Have any of my readers grown stevia and, if so, how do you use it in your daily life? I may need some inspiration with this herb as I get used to it. :-)


  1. Good morning Nanna Chel, I've been wondering about stevia too & couldn't reconcile the green leaves with the white product sold in the supermarkets. Perhaps it is the syrup distilled and then dried leaving a granulated product? Does your hubby try these things with you? Mine is pretty traditional about some things & I doubt he will want to go away from sugar. However I think in the future I'll try growing some and do the syrup option for my own benefit. Thanks Barb.

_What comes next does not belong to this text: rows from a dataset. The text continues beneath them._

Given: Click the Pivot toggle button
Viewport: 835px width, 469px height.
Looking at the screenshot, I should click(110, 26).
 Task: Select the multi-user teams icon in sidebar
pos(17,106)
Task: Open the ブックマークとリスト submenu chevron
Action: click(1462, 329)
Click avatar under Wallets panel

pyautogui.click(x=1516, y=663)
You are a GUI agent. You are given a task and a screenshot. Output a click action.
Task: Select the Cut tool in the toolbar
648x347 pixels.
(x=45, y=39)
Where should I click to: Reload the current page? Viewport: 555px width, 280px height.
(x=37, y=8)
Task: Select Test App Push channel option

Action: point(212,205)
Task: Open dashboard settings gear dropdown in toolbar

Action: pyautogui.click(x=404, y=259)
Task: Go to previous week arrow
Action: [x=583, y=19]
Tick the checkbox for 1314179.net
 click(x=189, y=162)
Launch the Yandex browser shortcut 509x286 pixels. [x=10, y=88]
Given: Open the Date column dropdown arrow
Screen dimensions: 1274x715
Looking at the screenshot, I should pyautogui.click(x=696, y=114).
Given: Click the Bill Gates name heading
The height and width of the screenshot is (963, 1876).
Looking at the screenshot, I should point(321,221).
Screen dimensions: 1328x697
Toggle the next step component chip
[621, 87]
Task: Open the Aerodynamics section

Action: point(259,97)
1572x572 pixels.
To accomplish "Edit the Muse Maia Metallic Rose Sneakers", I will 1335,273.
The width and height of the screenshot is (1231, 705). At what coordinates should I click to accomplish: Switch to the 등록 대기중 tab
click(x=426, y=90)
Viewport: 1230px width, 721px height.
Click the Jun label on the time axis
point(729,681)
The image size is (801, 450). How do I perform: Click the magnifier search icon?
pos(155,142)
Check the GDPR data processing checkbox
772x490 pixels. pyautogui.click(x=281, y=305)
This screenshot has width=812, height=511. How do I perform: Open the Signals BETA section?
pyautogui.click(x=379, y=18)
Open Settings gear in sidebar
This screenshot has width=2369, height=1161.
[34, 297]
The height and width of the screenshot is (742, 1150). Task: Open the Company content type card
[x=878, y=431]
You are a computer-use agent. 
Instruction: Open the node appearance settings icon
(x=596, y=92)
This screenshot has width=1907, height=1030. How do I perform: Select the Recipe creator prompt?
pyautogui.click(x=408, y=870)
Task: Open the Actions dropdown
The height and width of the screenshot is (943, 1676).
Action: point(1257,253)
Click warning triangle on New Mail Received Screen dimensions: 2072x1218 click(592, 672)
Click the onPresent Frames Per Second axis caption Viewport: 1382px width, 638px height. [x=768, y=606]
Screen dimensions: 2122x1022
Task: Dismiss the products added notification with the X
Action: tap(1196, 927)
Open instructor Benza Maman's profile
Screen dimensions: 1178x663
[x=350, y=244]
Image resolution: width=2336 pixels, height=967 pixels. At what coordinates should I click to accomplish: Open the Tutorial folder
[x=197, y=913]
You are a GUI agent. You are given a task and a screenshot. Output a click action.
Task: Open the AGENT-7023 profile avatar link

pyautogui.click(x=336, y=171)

  2. Barb, my hubby used to make his own yoghurt etc. before we married in the late seventies and was a very healthy vegetarian. However, he got into bad eating habits as time went on and ended up having 3 teaspoons of sugar in his coffee and was drinking a lot of lemonade in summer. Recently when he started to get arthritis he gave up sugar, alcohol etc as he felt his system was getting too acidic. He has lost heaps of weight and his high BP has come down. So he doesn't really need the stevia as such :-) He is from a migrant family and his mum used to make soap, cheese etc so he is used to that lifestyle unlike a lot of our older Aussie men.

  3. Definitely your homegrown and produced Stevia would be miles better than the supermarket. I never thought of making my own "sugar" or thought it was possible. My mum has arthritis/gout and like your husband is from an immigrant family who DIY everything growing up. I need to help my mum get back to basics with her health.

  4. Yes, cutting down on sugar is something I would like to do but it is in so many foods that we buy so it gets a bit tricky. I also bought some Gotu Kola for the pain of arthritis which doesn't actually cure arthritis but works on the pain.